▶ Data for this exercise:
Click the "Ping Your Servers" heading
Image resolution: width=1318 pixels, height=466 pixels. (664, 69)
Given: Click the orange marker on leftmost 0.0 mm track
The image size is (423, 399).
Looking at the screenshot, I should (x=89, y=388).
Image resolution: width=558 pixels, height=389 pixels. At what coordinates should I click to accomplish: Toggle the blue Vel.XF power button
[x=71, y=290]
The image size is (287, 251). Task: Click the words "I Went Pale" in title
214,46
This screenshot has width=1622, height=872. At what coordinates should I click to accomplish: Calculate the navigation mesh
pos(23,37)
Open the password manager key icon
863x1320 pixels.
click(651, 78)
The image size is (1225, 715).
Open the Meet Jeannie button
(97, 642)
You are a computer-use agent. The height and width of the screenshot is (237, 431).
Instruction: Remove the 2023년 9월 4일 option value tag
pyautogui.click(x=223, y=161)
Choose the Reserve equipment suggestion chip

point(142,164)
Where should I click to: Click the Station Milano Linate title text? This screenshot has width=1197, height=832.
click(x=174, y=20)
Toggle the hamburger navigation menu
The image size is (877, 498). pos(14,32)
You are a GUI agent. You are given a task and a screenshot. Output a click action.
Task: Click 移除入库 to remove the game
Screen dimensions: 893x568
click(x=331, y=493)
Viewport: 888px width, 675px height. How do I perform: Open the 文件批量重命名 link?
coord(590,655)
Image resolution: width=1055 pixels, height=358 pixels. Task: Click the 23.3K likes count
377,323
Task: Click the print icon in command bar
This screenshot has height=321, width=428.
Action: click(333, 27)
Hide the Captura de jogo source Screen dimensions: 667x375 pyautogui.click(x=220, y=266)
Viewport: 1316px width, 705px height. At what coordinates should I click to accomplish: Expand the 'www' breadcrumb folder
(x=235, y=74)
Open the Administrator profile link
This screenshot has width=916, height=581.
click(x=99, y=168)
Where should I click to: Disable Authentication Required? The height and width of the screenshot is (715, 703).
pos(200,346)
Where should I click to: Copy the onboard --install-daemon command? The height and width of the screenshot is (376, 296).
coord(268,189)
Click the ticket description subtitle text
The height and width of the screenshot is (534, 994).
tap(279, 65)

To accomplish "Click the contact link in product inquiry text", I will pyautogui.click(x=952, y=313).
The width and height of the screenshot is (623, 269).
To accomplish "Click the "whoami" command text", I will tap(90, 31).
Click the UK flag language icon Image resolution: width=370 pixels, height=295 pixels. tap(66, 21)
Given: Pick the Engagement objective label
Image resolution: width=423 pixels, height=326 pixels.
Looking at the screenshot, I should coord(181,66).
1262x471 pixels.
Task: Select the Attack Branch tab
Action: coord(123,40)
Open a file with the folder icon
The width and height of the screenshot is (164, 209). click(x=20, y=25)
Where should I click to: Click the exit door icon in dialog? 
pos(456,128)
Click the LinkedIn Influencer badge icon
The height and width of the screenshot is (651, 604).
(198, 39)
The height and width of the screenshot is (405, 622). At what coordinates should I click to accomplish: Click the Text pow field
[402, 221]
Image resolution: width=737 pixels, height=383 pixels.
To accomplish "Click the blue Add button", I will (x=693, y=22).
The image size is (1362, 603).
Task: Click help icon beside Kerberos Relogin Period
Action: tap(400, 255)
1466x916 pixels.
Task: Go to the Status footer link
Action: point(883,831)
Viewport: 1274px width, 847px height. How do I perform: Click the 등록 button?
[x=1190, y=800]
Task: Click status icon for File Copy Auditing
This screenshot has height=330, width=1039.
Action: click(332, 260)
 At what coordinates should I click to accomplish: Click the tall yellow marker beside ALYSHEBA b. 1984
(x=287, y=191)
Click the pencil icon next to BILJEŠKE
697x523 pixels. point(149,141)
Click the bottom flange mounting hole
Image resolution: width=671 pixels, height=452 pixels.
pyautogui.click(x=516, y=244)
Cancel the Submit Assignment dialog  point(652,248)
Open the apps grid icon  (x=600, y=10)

▶ Your objective: With nothing left out, copy the data above exactly.

▶ Response to this exercise:
Click the "Ping Your Servers" heading
Image resolution: width=1318 pixels, height=466 pixels. (664, 69)
Given: Click the orange marker on leftmost 0.0 mm track
The image size is (423, 399).
Looking at the screenshot, I should (x=89, y=388).
Image resolution: width=558 pixels, height=389 pixels. At what coordinates should I click to accomplish: Toggle the blue Vel.XF power button
[x=71, y=290]
The image size is (287, 251). Task: Click the words "I Went Pale" in title
214,46
This screenshot has width=1622, height=872. At what coordinates should I click to accomplish: Calculate the navigation mesh
pos(23,37)
Open the password manager key icon
863x1320 pixels.
click(651, 78)
The image size is (1225, 715).
Open the Meet Jeannie button
(97, 642)
You are a computer-use agent. The height and width of the screenshot is (237, 431).
Instruction: Remove the 2023년 9월 4일 option value tag
pyautogui.click(x=223, y=161)
Choose the Reserve equipment suggestion chip

point(142,164)
Where should I click to: Click the Station Milano Linate title text? This screenshot has width=1197, height=832.
click(x=174, y=20)
Toggle the hamburger navigation menu
The image size is (877, 498). pos(14,32)
You are a GUI agent. You are given a task and a screenshot. Output a click action.
Task: Click 移除入库 to remove the game
Screen dimensions: 893x568
click(x=331, y=493)
Viewport: 888px width, 675px height. How do I perform: Open the 文件批量重命名 link?
coord(590,655)
Image resolution: width=1055 pixels, height=358 pixels. Task: Click the 23.3K likes count
377,323
Task: Click the print icon in command bar
This screenshot has height=321, width=428.
Action: click(333, 27)
Hide the Captura de jogo source Screen dimensions: 667x375 pyautogui.click(x=220, y=266)
Viewport: 1316px width, 705px height. At what coordinates should I click to accomplish: Expand the 'www' breadcrumb folder
(x=235, y=74)
Open the Administrator profile link
This screenshot has width=916, height=581.
click(x=99, y=168)
Where should I click to: Disable Authentication Required? The height and width of the screenshot is (715, 703).
pos(200,346)
Where should I click to: Copy the onboard --install-daemon command? The height and width of the screenshot is (376, 296).
coord(268,189)
Click the ticket description subtitle text
The height and width of the screenshot is (534, 994).
tap(279, 65)

To accomplish "Click the contact link in product inquiry text", I will pyautogui.click(x=952, y=313).
The width and height of the screenshot is (623, 269).
To accomplish "Click the "whoami" command text", I will tap(90, 31).
Click the UK flag language icon Image resolution: width=370 pixels, height=295 pixels. tap(66, 21)
Given: Pick the Engagement objective label
Image resolution: width=423 pixels, height=326 pixels.
Looking at the screenshot, I should coord(181,66).
1262x471 pixels.
Task: Select the Attack Branch tab
Action: coord(123,40)
Open a file with the folder icon
The width and height of the screenshot is (164, 209). click(x=20, y=25)
Where should I click to: Click the exit door icon in dialog? 
pos(456,128)
Click the LinkedIn Influencer badge icon
The height and width of the screenshot is (651, 604).
(198, 39)
The height and width of the screenshot is (405, 622). At what coordinates should I click to accomplish: Click the Text pow field
[402, 221]
Image resolution: width=737 pixels, height=383 pixels.
To accomplish "Click the blue Add button", I will (x=693, y=22).
The image size is (1362, 603).
Task: Click help icon beside Kerberos Relogin Period
Action: tap(400, 255)
1466x916 pixels.
Task: Go to the Status footer link
Action: point(883,831)
Viewport: 1274px width, 847px height. How do I perform: Click the 등록 button?
[x=1190, y=800]
Task: Click status icon for File Copy Auditing
This screenshot has height=330, width=1039.
Action: click(332, 260)
 At what coordinates should I click to accomplish: Click the tall yellow marker beside ALYSHEBA b. 1984
(x=287, y=191)
Click the pencil icon next to BILJEŠKE
697x523 pixels. point(149,141)
Click the bottom flange mounting hole
Image resolution: width=671 pixels, height=452 pixels.
pyautogui.click(x=516, y=244)
Cancel the Submit Assignment dialog  point(652,248)
Open the apps grid icon  (x=600, y=10)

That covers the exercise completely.